Stored records:
---------------

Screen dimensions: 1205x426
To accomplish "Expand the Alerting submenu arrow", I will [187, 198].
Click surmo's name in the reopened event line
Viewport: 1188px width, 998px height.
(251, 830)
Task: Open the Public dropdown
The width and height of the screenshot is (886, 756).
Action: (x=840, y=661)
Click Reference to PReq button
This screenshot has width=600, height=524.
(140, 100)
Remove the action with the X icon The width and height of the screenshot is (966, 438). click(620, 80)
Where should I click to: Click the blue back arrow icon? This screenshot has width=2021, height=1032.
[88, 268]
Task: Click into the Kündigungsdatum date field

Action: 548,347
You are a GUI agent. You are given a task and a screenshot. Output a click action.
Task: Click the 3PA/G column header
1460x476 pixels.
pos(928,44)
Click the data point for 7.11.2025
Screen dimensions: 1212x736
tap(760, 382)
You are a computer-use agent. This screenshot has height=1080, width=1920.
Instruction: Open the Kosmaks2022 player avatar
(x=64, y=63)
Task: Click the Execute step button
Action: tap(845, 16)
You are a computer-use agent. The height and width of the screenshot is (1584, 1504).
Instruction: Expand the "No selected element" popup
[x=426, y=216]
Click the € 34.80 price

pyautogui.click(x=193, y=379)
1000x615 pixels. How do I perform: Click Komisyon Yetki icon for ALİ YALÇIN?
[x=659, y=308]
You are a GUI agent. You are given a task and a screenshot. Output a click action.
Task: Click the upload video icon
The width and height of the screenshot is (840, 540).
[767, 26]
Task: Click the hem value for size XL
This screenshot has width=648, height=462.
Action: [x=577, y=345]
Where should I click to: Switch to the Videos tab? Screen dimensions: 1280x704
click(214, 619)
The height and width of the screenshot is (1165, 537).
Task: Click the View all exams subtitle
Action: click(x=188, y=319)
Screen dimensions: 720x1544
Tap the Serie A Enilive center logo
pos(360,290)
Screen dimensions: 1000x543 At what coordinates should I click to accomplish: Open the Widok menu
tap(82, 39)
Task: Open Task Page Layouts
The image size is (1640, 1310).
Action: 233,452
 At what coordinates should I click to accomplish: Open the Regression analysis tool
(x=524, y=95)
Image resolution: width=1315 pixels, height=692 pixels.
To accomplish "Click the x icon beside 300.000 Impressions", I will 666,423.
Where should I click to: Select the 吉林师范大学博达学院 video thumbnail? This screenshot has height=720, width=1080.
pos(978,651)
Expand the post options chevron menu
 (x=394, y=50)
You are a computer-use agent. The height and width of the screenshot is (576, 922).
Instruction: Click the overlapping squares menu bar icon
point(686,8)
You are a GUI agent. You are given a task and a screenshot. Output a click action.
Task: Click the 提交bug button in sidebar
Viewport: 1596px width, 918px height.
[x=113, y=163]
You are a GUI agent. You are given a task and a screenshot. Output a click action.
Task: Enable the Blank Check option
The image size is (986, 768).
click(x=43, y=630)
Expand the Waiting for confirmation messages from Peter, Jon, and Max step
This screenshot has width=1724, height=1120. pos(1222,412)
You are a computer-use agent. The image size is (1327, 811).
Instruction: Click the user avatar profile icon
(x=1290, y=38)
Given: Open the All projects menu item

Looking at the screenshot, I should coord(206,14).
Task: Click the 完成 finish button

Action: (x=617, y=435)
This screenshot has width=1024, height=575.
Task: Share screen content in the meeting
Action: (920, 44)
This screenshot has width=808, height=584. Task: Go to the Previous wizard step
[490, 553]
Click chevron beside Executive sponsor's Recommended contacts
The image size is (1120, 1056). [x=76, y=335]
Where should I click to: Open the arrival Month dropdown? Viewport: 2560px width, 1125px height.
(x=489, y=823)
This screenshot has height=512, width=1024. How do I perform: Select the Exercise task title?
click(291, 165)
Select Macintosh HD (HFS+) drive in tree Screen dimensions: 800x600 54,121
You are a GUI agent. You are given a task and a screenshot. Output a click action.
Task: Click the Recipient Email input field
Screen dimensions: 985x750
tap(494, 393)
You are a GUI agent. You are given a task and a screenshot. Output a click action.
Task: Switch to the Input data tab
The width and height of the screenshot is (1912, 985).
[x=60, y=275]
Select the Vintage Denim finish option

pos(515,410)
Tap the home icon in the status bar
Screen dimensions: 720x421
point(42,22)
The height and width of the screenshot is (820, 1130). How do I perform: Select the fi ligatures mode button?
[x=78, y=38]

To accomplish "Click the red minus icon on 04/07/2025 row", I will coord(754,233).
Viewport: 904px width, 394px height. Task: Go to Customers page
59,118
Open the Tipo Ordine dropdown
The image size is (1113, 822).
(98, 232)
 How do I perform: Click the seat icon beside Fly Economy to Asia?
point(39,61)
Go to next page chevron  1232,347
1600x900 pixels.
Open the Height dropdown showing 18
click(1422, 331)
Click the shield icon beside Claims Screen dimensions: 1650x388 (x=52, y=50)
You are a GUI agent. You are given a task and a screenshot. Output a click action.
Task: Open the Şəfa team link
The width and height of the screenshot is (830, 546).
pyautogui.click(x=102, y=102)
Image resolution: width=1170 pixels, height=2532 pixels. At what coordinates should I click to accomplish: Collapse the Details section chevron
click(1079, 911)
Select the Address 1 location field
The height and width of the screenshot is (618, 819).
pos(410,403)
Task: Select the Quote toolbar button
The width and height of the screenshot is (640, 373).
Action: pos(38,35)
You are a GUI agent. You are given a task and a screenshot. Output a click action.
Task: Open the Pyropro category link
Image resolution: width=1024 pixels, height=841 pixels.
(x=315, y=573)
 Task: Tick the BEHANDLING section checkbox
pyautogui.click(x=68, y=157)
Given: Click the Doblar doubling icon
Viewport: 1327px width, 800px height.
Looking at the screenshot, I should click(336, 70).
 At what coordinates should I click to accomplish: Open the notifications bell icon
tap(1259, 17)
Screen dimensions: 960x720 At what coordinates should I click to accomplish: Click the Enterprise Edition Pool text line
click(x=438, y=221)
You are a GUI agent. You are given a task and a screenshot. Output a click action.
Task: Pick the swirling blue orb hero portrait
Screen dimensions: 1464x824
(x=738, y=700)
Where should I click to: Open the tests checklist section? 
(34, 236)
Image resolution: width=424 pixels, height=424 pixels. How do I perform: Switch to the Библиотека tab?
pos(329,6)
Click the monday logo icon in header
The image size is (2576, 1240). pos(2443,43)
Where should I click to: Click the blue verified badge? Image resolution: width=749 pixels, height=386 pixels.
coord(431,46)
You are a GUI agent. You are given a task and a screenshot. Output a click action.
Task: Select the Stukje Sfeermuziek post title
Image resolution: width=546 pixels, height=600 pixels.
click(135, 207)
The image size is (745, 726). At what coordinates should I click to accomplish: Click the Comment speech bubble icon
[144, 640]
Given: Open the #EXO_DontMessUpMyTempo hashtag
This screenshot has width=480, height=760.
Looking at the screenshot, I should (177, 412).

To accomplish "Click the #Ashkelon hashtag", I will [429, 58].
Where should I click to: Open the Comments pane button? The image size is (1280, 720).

---------------

■ **Required work**: Only a number is wanted here: how many lines of the records above include the string "link"?

■ **Answer to the exercise**: 2